- [WHAT IS NEEDED] As written and without pictures, set down the lines from the one that contains "Image resolution: width=878" through the end of the data.

Collection entries:
=-=-=-=-=

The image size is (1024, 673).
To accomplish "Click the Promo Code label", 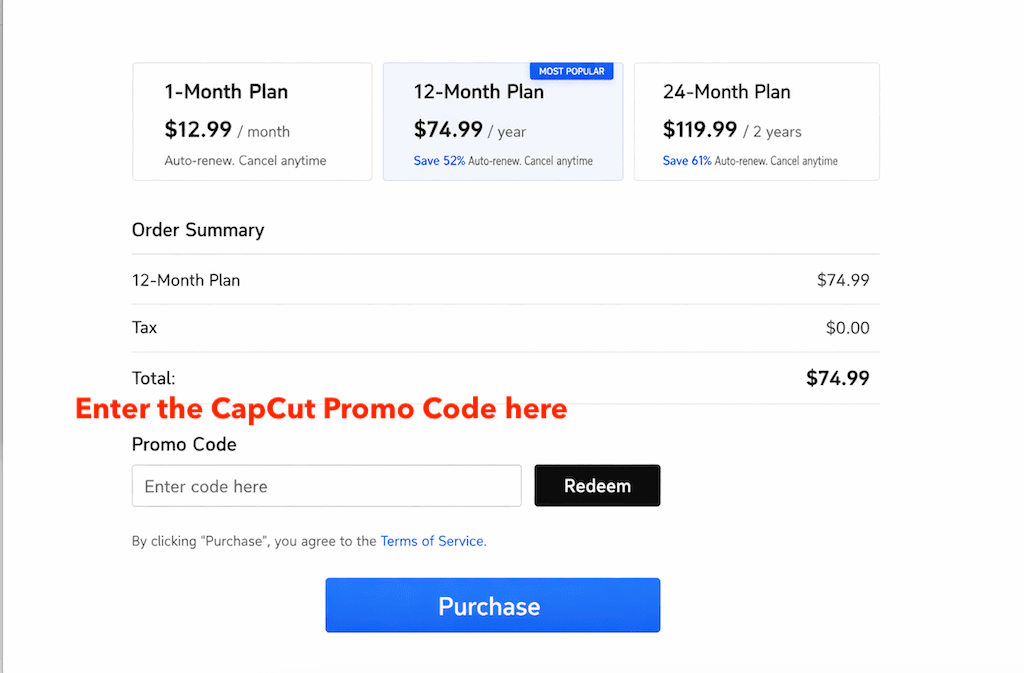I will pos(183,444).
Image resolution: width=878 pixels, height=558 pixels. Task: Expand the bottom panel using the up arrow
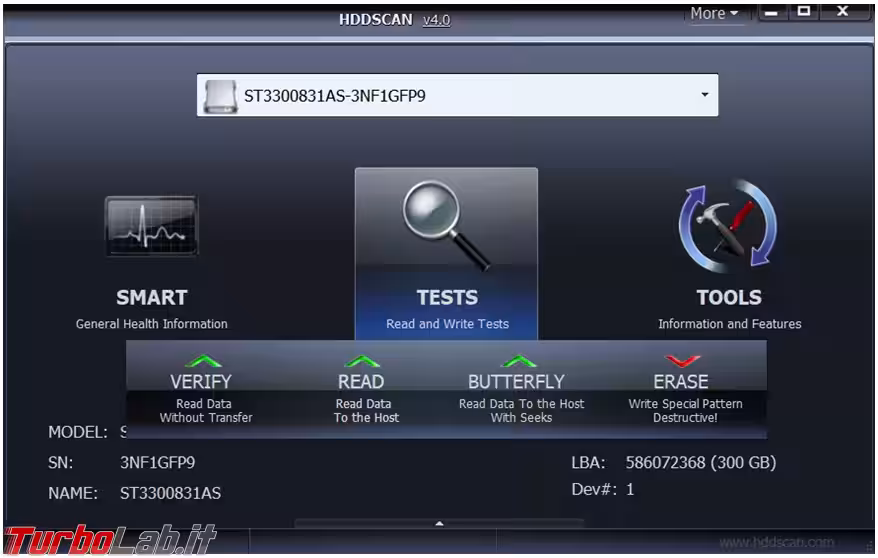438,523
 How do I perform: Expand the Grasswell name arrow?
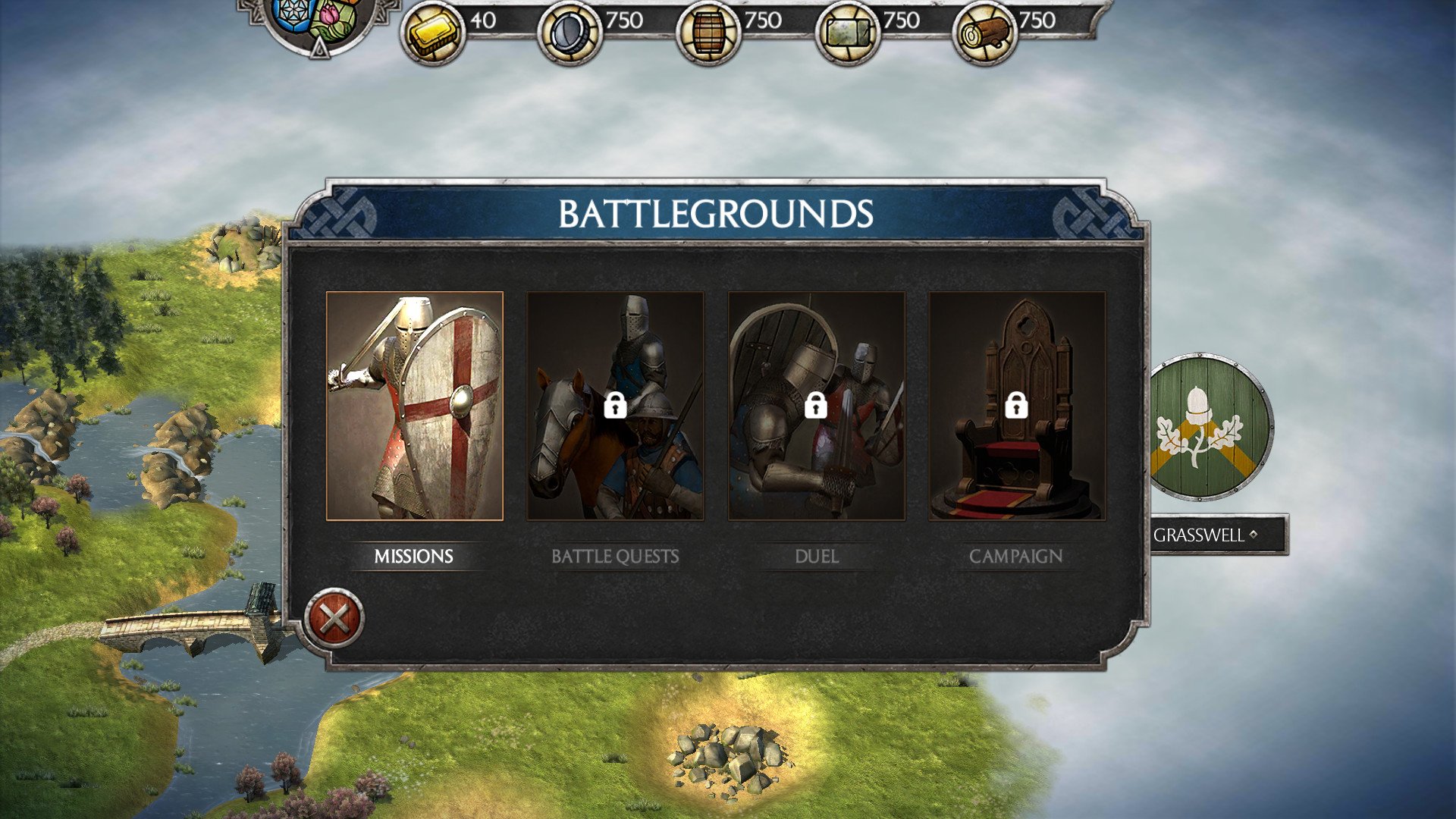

=-=-=-=-=

- [RESULT OF THE TASK]
Image resolution: width=878 pixels, height=558 pixels. Task: Expand the bottom panel using the up arrow
438,523
 How do I perform: Expand the Grasswell name arrow?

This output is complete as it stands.